GEGEVEN TEKST:
De formulering van de vraag en de alternatieven is slordig. Ik zou bijvoorbeeld de openingszin niet graag voor mijn rekening nemen, het lijkt waarachtig wel of de wetenschap daar wordt gedefineerd aan de hand van operant conditioneren.

Als psycholoog veroorloof ik me bij deze vraag dan maar de vrijheid om hem tot onzin te verklaren, op zijn best Triviant. Ik heb ook geen flauw idee waar de ontwerper van deze vraag op uit is. Ik pas. Heb ik daar al die tentamens leerpsychologie voor gedaan (excuus, Sakko, Van Parreren)?


3. Zonder te morsen giet je in een constante stroom van flinke hoogte suiker op een weegschaal. Om uiteindelijk precies één kilo suiker in de weegschaal te krijgen, moet je stoppen met gieten wanneer:

  1. de weegschaal 1 kilo aanwijst.
  2. de weegschaal minder dan 1 kilo aanwijst.
  3. de weegschaal meer dan 1 kilo aanwijst.


Deze vorm van een open einde van de vraag, en drie aanvullende antwoorden, is minder fraai.

Is dit wetenschap?

Trucje: neem de hoogte echt flink: van de Dom naar beneden. Heeft de ontwerper van de vraag daaraan gedacht? Of was het juist haar/zijn bedoeling de deelnemer dat te laten bedenken?


Wat is blozen?

  1. Blozen is een angstreactie.
  2. Blozen is het gevolg van een gevoel van schaamte.
  3. Blozen hangt samen met het uitblijven van een vlucht- of vechtreactie.


'Blozen is' mag overal weggelaten.

Dit gaat eindeloze discussie opleveren. Zo'n vraag moet beter op voorhand getoetst worden op deugdelijkheid. Maar er is vast wel een autoriteit die het 'correcte' antwoord gaat aanwijzen.


5. De twee buizen van de kanaaltunnel waar treinen doorheen rijden, zijn door kleinere buizen rechtstreeks met elkaar verbonden. Waarom is dat?

  1. Via deze buizen kunnen onderhoudsmonteurs in de tunnelbuizen komen.
  2. Het zijn vluchttunnels voor het geval zich een ramp voordoet.
  3. Om de vorming van luchtkussens voor de treinen te voorkomen.


Gaat het hier werkelijk om simplistisch met elkaar vergelijken van alternatief a. en b., en meteen schrappen van mogelijkheid c.?


6. Bij welke diersoort kun je spreken van een baarvader?

  1. De koekoek
  2. Het zeepaardje
  3. De kangoeroe


'kun je spreken van een baarvader' is wel leuk geformuleerd, maar niet duidelijk.

Wetenschap?


7. Welke Westvlaamse ontdekking in de 15e eeuw had grote gevolgen voor de ontwikkeling van de Europese schilderkunst?

JOUW OPDRACHTEN:
(a) Noem de drie dieren die in de tekst over de quizvragen als antwoordmogelijkheden bij de vraag over de baarvader staan.
(b) Schrijf de tekst over de quizvragen verder, aansluitend op de laatste zin.
De regels hieronder staan los van de tekst over de quizvragen.

AANGELEVERDE GEGEVENS:
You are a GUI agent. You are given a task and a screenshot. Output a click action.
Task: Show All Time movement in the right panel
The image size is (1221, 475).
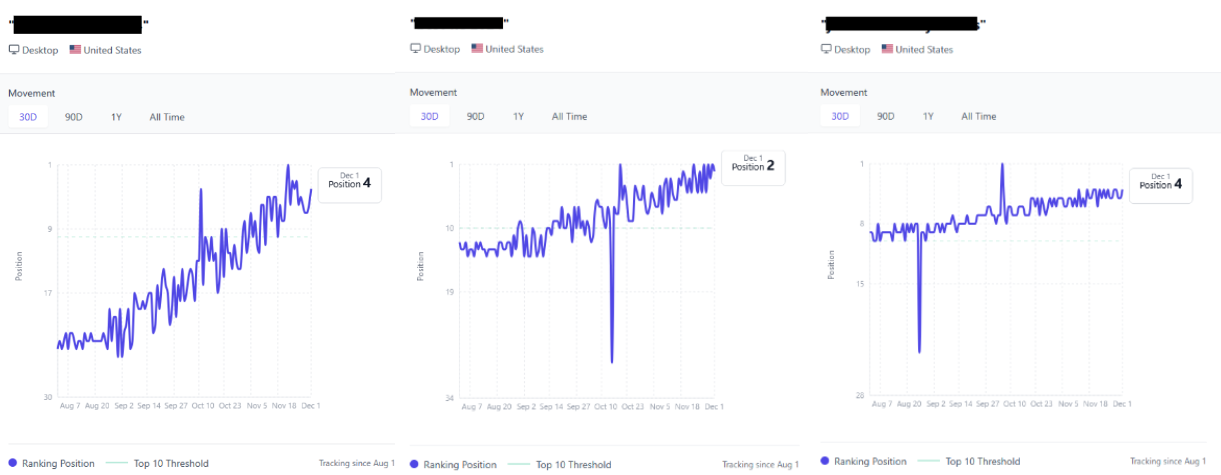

* * *

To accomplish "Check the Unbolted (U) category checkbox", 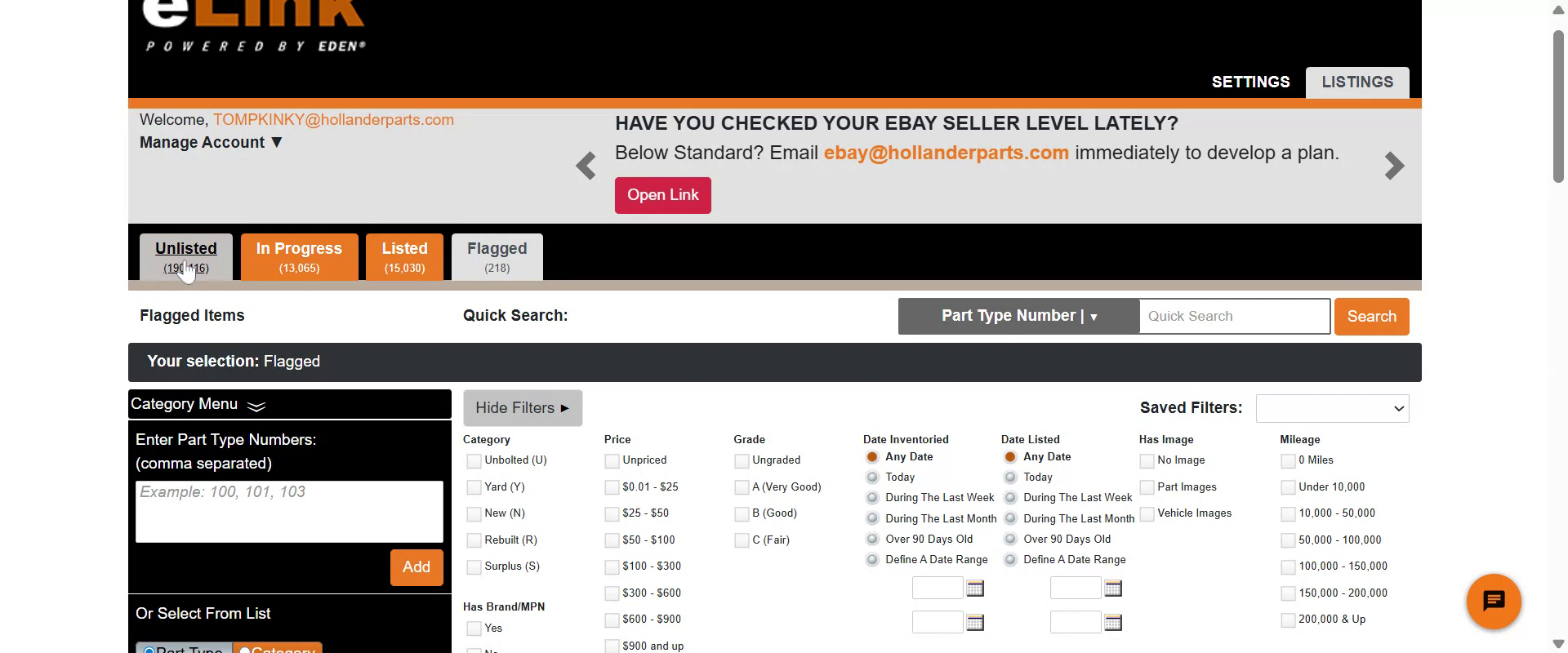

UITWERKINGEN OEFENING:
(a) De koekoek, het zeepaardje en de kangoeroe.

(b)
  1. Het gebruik van olieverf
  2. De uitvinding van het lineair perspectief
  3. Het gebruik van schilderslinnen als ondergrond voor schilderijen


De inhoud en strekking van keuzevragen hangt ook af van de keuze van de onjuiste alternatieven. De uitvinding van het lineair perspectief (beter zou zijn: het gebruik van de techniek van lineair perspectief, het lineair perspectief zelf is niet 'uitgevonden') is iets dat voor de schilderkunst ongetwijfeld van belang is. Op wat voor ondergrond of met welke verven je schildert, is dat minder. Gaat het werkelijk om dit soort afwegingen?


8. Hoeveel zwarte gaten zijn er tot nu toe ontdekt in het heelal?

  1. 64
  2. 12
  3. Geen


Wat een onzin. Ik ben benieuwd wat hier om welke reden het beste antwoord is. Ik houd het op Triviant.


9. In Papua Nieuw Guinea komt nu veertig keer meer astma voor dan tien jaar geleden. Wat is de oorzaak?

  1. Het toenemend gebruik van sigaretten
  2. Het toenemend gebruik van beddegoed
  3. Het afbranden en kappen van het regenwoud


'De oorzaak' is mogelijk wat simplixtisch. Het gaat ongetwijfeld om complexe ketens van oorzaken en gevolgen. Breng dat dan ook tot uitdrukking in de formulering van de vraag. Als toenemend roken er iets mee te maken heeft, dan is dat een vrije keuze van mensen. Of gaat het er om dat in het algemeen astma een bepaald cluster van mogelijke directe oorzaken heeft, waar een van de genoemde alternatieven toe behoort?


10. Dendrochronologie is een methode om met behulp van reeksen jaarringen de ouderdom van een stuk hout te bepalen. Deze methode berust op het principe dat de groeiomstandigheden van bomen elk jaar anders zijn. Daardoor:


Dit is geen fraaie manier van vragenstellen. Er staat geen duidelijke vraag in de stam, zodat de deelnemer telkens bij ieder alternatief terug moet naar het uitgebreide verhaal, en tenslotte nog eens alle drie alternateiven met elkaar moet vergelijken.

Komen er in de natuur principes voor?

Het ongetwijfeld als onjuist bedoelde antwoord b. is even ongetwijfeld op zich volkomen correct: verschillende dikte, verschillende hoeveelheid materiaal, dus ook verschillende hoeveelheid koolstof en koolstof 14. Dit is een onhandigheid die de strekking van de vraag helemaal omgooit: de deelnemer moet nu gissen wat de bedoeling van de maker van de vraag is, niet het gevolg van verschillende groeiomstandigheden op kaarringen is. Er is hier geen uitvlucht door te redeneren dat antwoord a. toch evident 'beter' is dan b. Hoezo? Wie bepaalt dat? Toch niet de ontwerper van de vraag die juist om te beginnen zo onhandig is geweest alternatief b. te gebruiken?

Het gaat om de samenhang van alternatief b. met de stam van de vraag (die niet helder is). Alternatief b. is op zich niet een onhandig alternatief, het is dat alleen in combinatie met de gestelde vraag. Stel de vraag anders, dan zou altrenatief b. mogelijk wel bruikbaar zijn als onjuist alternatief.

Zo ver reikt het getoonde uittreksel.